──────── PROVIDED TEXT

It must have been around 2000 where I started reading David MacKay’s PhD thesis, which he already finished in 1992 with John Hopfield (yes, the John Hopfield) as his supervisor. Admitted, my first reading was rather chaotic given the complexity of the topic.
However, after some more readings, I got fascinated by the ideas presented in his work. More specifically, sir David MacKay advocated the use of Bayesian methods to set up the neural network architecture. He developed a 3-level inference framework to infer the weights and all other hyperparameters (e.g. regularization parameter and hidden neurons) of a neural network. I started playing with this using the trainbr (train with Bayesian regularization) routine in Matlab. My first experiments were very promising. The method allowed to easily determine the hyperparameters of the neural net, without requiring much empirical tuning. Furthermore, in one of the extensions of his work, he presented ARD (Automatic Relevance Determination). The idea was to add separate regularization terms to the objective function of the neural network, one for each input. He then went on to tune the hyperparameters in a Bayesian way (again using the 3-level framework), whereby the latter could, after optimization, then be interpreted as the relevance of each of the inputs (similar to p-values in a regression), hence the name automatic relevance determination (ARD).
I used this in a first paper for retention modeling see Bayesian neural network learning for repeat purchase modelling in direct marketing. The ideas of his work were latter extended to (least-squares) support vector machines by my colleague dr. Tony Van Gestel (see Financial time series prediction using least squares support vector machines within the evidence framework). With the renewed interest in neural networks in the context of deep learning, I think his ideas are now more relevant than ever before! Later on, sir David MacKay turned his research interest to societal problems and provided key research contributions to Climate change and policy. In September 2015, he was awarded the 2016 Breakthrough Paradigm Award “in recognition of his excellence in energy and climate change analyses.” I have never had the pleasure to meet him personally, but did exchange some emails with him. I was amazed that despite being a PhD student at that time, he each time spent time in answering my questions in a detailed way.
He will be greatly missed but his research legacy will remain.

────────────────
──────── DATA SUPPLIED

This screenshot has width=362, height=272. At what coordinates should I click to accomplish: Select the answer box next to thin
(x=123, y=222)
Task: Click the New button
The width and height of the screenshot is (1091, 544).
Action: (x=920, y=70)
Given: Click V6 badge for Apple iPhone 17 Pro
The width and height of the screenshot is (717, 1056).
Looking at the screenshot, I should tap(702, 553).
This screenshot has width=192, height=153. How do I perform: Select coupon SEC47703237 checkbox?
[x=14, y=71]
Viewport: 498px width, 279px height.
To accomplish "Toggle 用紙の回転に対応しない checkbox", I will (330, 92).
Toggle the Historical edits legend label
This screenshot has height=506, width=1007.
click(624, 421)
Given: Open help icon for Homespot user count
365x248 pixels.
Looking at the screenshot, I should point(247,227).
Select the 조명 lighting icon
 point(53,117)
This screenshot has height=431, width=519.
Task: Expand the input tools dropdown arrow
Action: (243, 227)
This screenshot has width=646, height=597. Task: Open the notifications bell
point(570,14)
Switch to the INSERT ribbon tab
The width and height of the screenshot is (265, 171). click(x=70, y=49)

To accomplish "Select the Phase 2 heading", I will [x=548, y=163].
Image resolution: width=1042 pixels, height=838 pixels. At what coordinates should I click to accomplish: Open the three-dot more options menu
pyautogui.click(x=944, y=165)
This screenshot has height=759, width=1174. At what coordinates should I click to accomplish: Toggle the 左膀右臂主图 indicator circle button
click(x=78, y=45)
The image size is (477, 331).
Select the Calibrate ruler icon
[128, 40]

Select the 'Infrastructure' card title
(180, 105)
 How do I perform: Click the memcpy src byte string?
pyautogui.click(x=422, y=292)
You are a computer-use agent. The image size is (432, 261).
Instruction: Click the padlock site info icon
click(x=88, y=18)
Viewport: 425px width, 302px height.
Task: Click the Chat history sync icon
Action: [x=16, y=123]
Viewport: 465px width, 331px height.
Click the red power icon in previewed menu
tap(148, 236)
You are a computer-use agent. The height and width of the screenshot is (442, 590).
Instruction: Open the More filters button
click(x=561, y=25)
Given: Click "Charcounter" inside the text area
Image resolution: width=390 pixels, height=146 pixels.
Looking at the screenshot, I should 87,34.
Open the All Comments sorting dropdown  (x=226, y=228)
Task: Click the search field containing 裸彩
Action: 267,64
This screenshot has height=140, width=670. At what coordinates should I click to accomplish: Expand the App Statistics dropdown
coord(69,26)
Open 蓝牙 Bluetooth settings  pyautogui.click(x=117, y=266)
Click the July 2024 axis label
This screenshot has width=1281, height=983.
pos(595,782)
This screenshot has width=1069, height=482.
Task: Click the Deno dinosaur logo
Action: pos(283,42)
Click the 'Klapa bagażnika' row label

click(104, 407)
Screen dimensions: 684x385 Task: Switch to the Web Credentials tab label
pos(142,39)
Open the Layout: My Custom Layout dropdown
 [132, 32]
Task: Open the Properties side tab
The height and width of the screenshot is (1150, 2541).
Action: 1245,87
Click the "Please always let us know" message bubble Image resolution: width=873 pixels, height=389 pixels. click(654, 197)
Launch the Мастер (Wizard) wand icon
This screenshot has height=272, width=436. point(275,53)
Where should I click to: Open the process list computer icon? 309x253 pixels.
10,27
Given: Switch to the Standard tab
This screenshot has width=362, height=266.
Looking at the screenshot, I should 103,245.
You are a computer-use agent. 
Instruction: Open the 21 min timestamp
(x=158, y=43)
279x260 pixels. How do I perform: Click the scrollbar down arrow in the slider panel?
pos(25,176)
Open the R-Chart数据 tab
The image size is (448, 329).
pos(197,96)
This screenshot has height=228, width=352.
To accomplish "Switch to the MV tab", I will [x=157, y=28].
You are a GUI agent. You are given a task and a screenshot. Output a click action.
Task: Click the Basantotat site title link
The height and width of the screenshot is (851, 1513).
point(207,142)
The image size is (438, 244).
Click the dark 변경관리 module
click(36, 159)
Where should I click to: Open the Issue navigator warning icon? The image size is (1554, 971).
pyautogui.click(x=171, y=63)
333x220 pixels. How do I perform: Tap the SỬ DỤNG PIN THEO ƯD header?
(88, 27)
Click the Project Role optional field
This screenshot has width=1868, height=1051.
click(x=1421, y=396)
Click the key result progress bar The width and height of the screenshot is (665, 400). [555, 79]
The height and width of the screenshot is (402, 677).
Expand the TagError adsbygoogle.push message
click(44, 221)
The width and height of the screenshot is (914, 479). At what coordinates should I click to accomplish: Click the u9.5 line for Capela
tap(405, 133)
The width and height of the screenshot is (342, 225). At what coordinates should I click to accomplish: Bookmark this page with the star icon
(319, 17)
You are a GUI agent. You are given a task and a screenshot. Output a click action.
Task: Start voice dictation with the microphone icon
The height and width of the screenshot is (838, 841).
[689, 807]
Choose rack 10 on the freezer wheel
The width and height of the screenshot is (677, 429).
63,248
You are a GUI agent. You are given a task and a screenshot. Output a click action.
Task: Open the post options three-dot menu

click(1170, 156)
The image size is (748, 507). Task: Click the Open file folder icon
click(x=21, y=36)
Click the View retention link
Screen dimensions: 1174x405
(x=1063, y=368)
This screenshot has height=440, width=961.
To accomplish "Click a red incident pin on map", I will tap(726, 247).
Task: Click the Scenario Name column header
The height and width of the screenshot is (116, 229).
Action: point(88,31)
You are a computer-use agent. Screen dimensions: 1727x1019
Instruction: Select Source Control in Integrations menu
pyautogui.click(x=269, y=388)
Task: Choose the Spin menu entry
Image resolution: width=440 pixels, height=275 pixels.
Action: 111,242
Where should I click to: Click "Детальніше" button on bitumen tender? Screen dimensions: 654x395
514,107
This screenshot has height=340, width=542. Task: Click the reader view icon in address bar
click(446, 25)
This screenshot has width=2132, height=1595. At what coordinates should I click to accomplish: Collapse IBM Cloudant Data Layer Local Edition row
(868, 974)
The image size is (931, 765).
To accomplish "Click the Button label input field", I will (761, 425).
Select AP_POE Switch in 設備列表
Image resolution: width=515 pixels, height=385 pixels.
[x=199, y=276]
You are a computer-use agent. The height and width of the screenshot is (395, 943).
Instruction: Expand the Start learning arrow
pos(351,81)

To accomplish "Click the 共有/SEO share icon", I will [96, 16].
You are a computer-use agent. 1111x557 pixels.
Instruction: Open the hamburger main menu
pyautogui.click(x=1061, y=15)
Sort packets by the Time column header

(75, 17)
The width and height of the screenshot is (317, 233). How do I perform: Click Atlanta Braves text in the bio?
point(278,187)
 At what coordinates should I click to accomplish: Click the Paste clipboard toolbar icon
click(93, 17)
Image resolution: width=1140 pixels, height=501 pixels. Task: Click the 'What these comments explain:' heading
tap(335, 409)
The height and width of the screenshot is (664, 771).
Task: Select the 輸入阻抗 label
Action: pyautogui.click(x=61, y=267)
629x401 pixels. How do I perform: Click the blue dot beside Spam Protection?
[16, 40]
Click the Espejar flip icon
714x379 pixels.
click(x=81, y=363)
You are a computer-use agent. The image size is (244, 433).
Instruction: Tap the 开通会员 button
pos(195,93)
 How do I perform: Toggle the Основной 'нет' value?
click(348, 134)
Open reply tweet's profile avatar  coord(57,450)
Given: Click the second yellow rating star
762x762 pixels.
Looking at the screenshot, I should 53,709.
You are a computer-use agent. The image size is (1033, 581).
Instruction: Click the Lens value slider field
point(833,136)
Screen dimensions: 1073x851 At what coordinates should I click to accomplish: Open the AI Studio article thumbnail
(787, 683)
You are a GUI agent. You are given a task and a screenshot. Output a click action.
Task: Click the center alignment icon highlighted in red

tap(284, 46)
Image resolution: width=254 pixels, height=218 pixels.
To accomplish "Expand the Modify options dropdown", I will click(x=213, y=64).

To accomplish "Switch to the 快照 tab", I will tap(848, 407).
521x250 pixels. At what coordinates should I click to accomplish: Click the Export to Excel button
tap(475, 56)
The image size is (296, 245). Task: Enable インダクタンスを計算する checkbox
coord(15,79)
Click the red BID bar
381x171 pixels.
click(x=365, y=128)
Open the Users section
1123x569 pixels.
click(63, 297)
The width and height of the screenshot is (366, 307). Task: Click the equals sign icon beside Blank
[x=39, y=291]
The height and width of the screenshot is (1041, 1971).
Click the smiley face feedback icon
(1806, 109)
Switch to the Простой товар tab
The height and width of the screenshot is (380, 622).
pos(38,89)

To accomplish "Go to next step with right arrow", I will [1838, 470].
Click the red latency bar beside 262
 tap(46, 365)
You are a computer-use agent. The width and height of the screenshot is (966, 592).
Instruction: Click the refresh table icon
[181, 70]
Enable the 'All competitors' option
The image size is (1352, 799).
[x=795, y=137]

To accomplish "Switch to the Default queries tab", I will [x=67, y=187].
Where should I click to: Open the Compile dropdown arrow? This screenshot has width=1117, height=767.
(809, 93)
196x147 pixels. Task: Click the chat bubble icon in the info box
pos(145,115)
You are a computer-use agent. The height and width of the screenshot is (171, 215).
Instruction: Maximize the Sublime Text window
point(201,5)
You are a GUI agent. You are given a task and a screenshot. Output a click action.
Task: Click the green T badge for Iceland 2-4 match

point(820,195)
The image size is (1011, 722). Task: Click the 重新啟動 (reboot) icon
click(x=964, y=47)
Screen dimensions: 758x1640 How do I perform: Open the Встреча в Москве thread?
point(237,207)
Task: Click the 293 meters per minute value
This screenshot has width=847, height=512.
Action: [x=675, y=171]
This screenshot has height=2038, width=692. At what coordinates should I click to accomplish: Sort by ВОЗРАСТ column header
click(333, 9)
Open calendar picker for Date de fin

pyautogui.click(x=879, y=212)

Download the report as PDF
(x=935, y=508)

────────────────

(SHORT TASK)
Reproduce word for word the part of the post about David MacKay between "It must have" and "of the topic.", inclusive. These records were taken from a separate source.

(RESULT OF THIS EXERCISE)
It must have been around 2000 where I started reading David MacKay’s PhD thesis, which he already finished in 1992 with John Hopfield (yes, the John Hopfield) as his supervisor. Admitted, my first reading was rather chaotic given the complexity of the topic.